(Stored entries)
################

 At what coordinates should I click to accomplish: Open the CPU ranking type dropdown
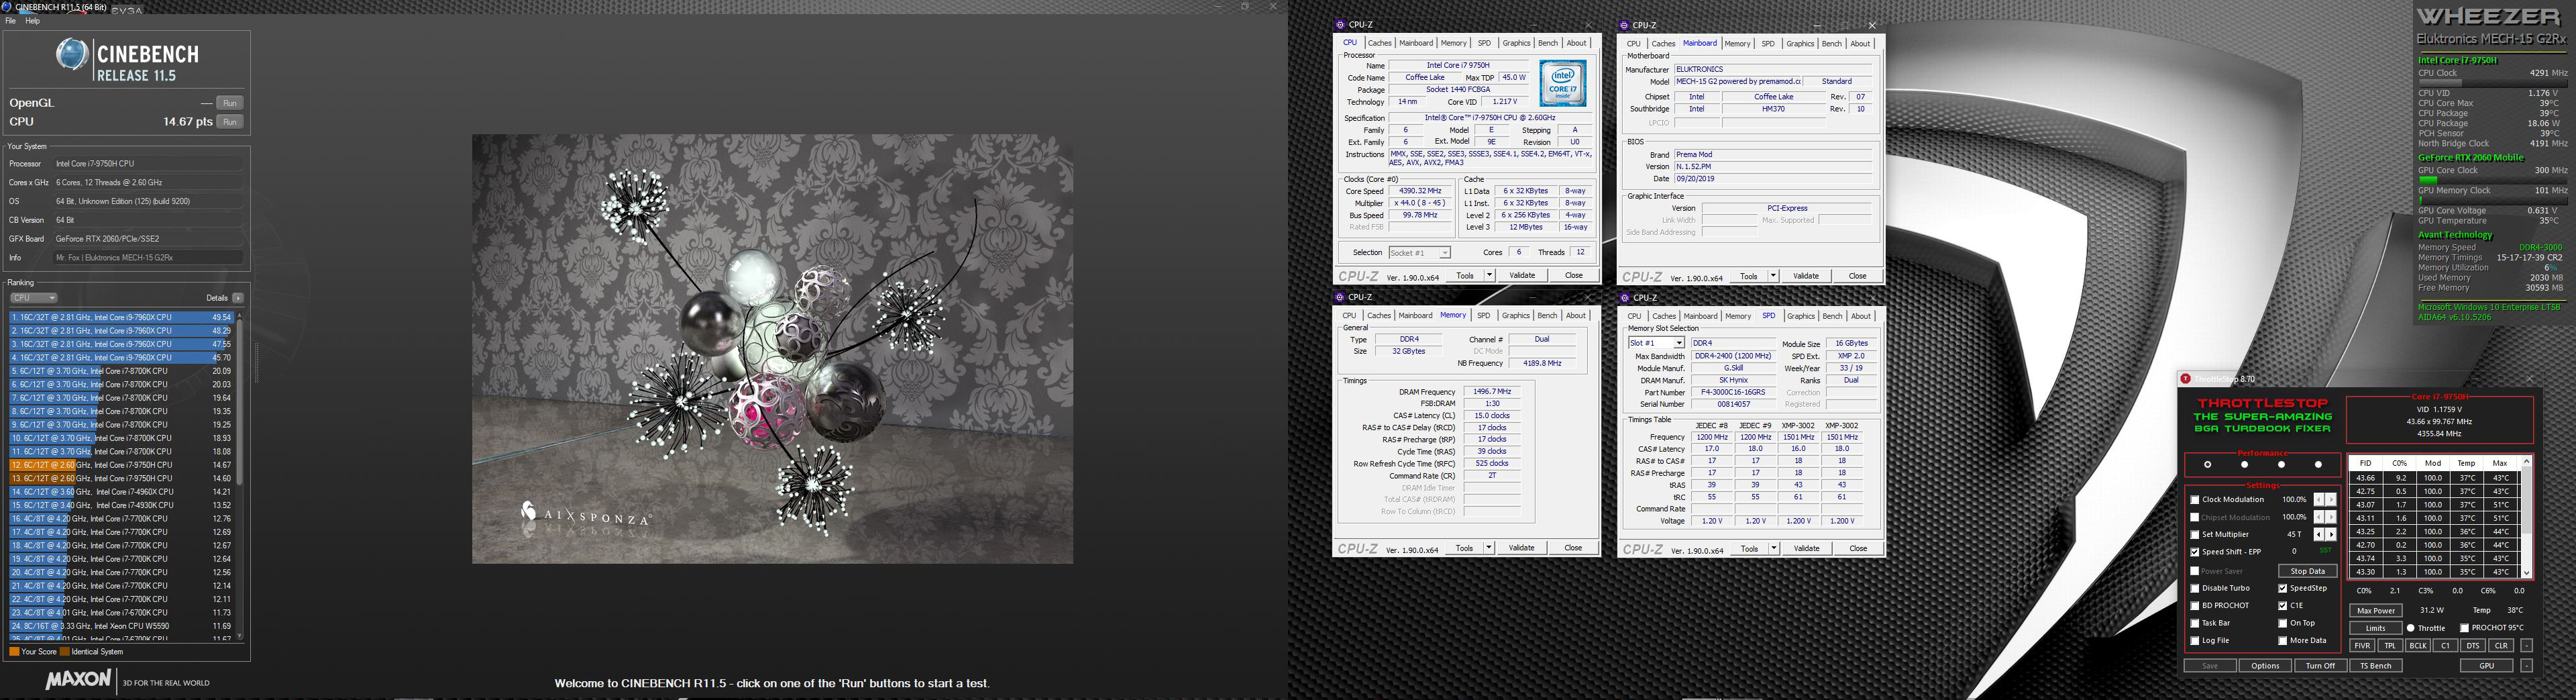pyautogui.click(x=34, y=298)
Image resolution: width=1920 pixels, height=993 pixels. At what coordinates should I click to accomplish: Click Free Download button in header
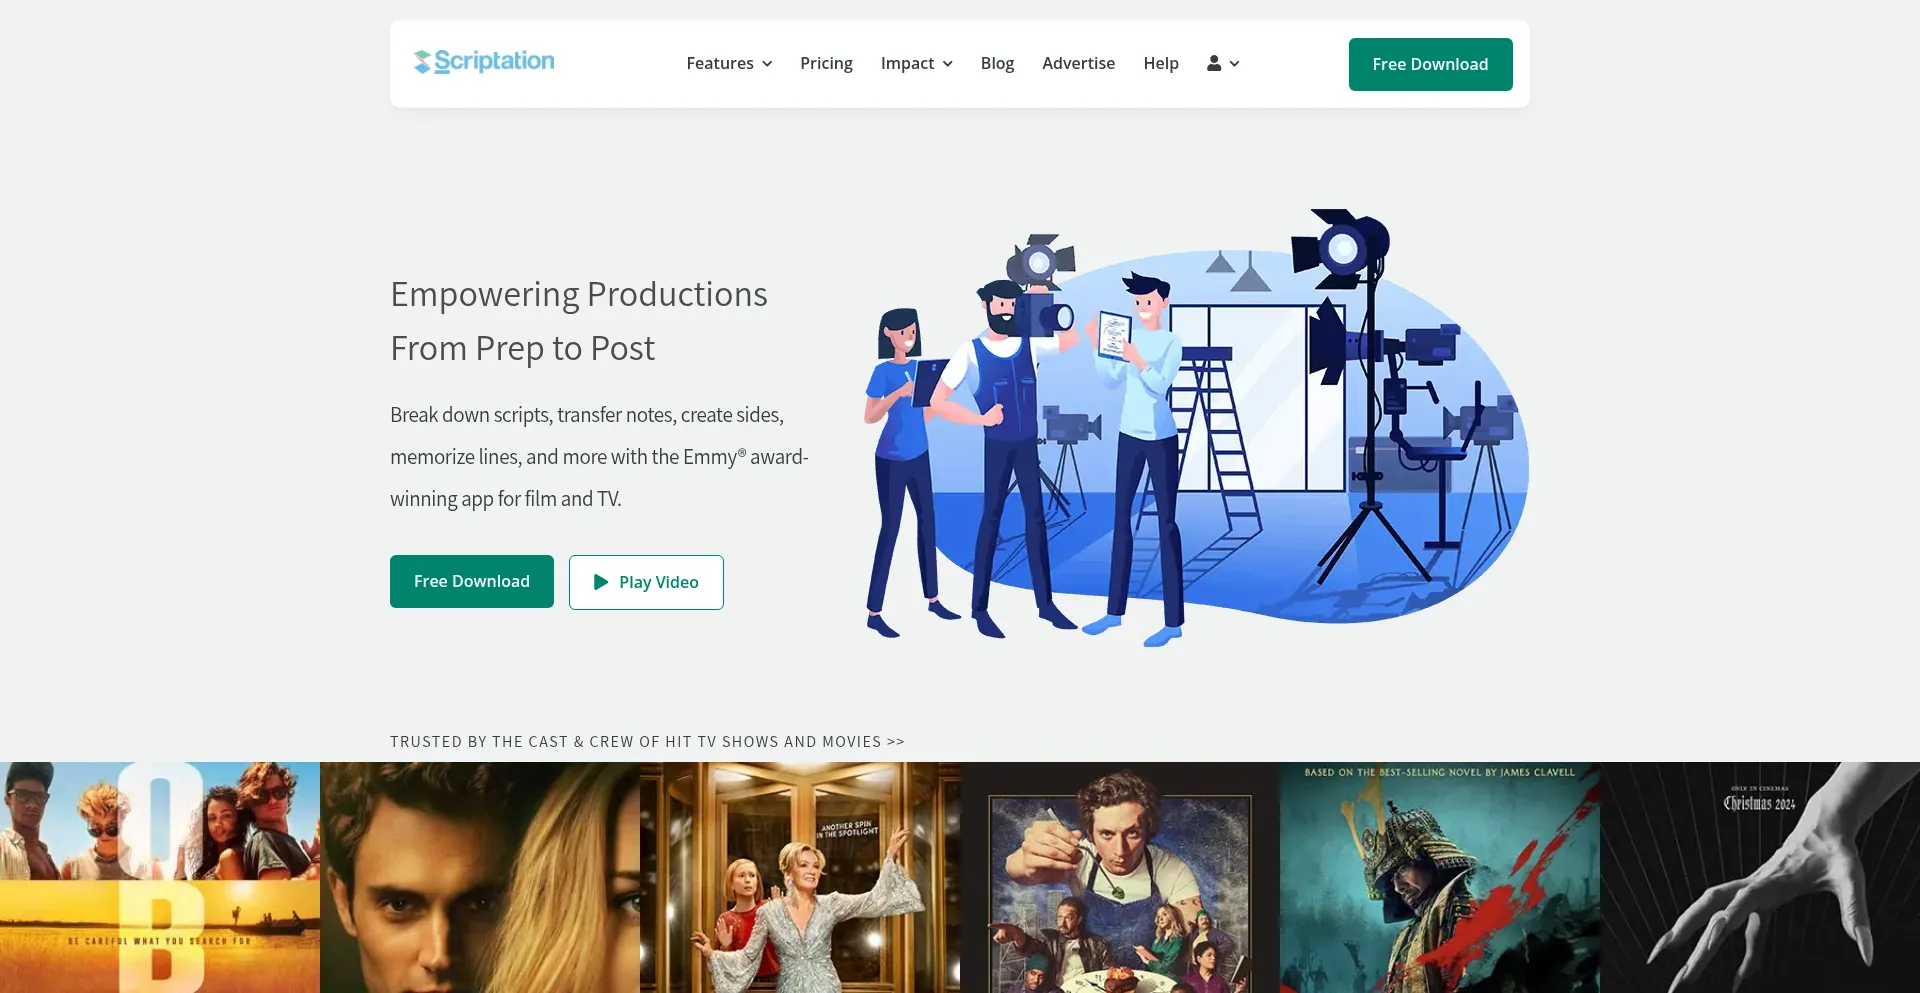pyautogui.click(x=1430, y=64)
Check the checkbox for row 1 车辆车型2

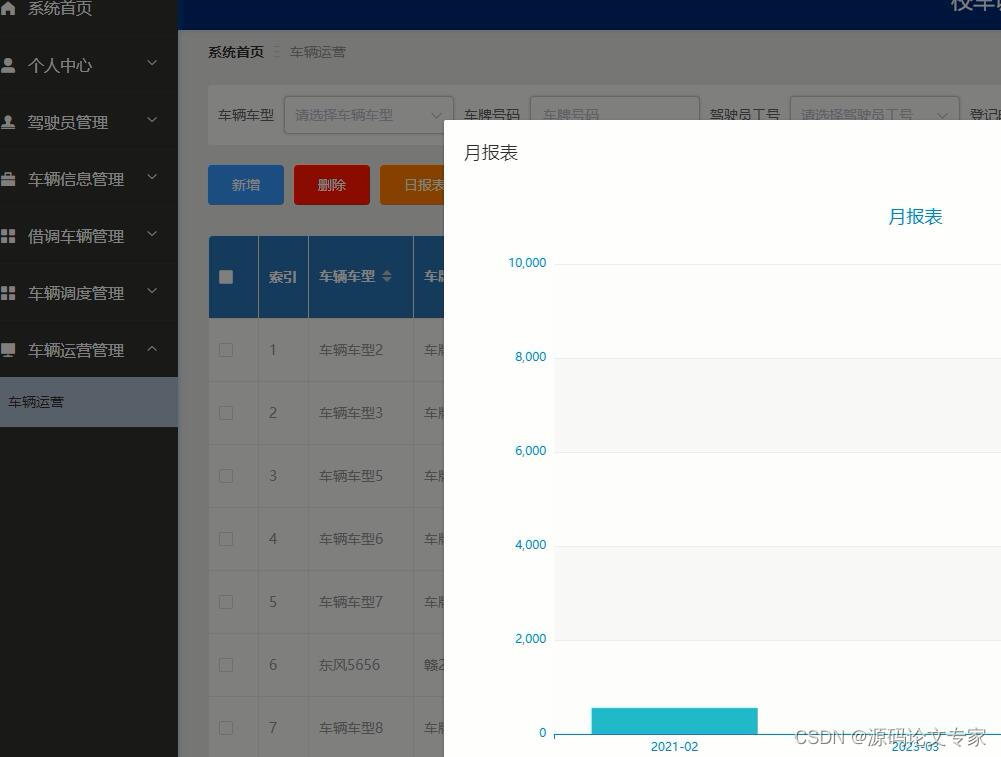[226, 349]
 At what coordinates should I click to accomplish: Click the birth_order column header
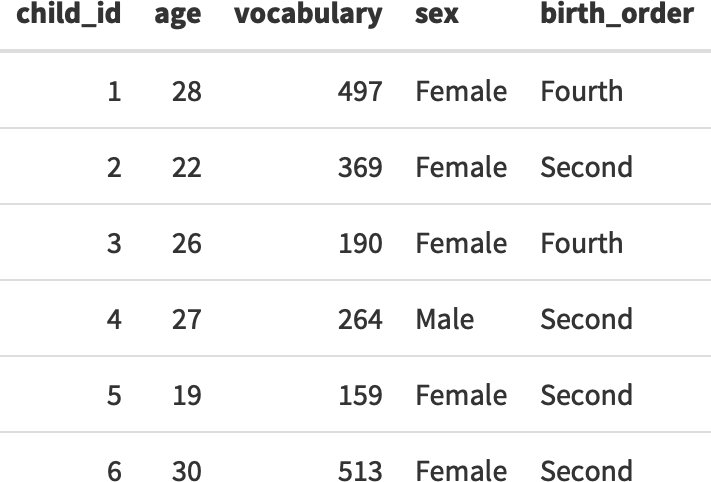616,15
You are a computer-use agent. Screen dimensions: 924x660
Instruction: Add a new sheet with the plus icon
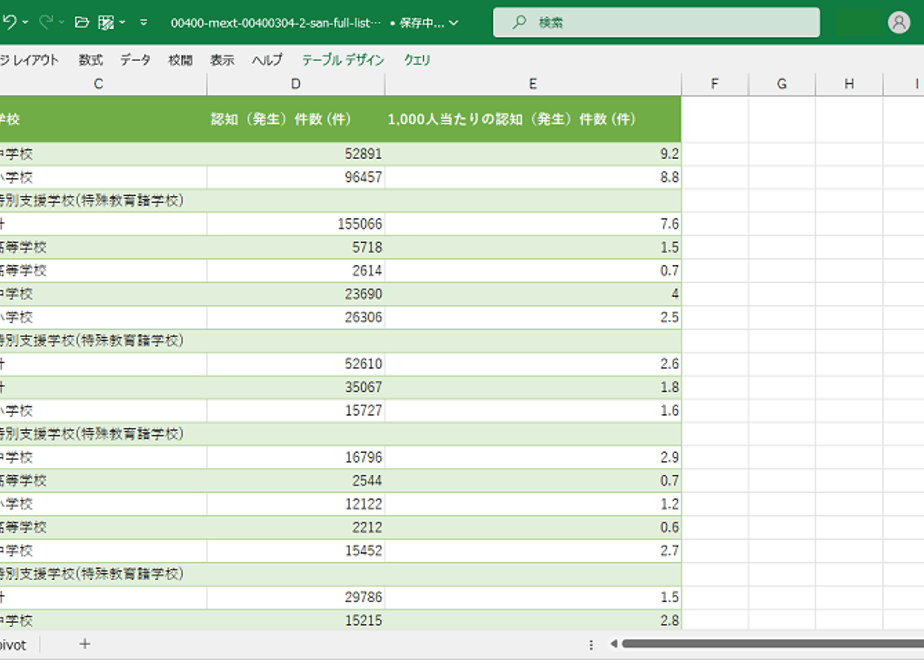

################

Work to be completed: Swap "At what coordinates should I click to accomplish" for "Where should I click to accomplish" throughout every row above and reproduce the rows with nothing else changed. Omit the pictures from your output.

Finished exercise:
 Where should I click to accomplish: Open the CPU ranking type dropdown
pyautogui.click(x=34, y=298)
Image resolution: width=1920 pixels, height=993 pixels. Where should I click to accomplish: Click Free Download button in header
pyautogui.click(x=1430, y=64)
Check the checkbox for row 1 车辆车型2

[226, 349]
 Where should I click to accomplish: Click the birth_order column header
616,15
You are a computer-use agent. Screen dimensions: 924x660
Instruction: Add a new sheet with the plus icon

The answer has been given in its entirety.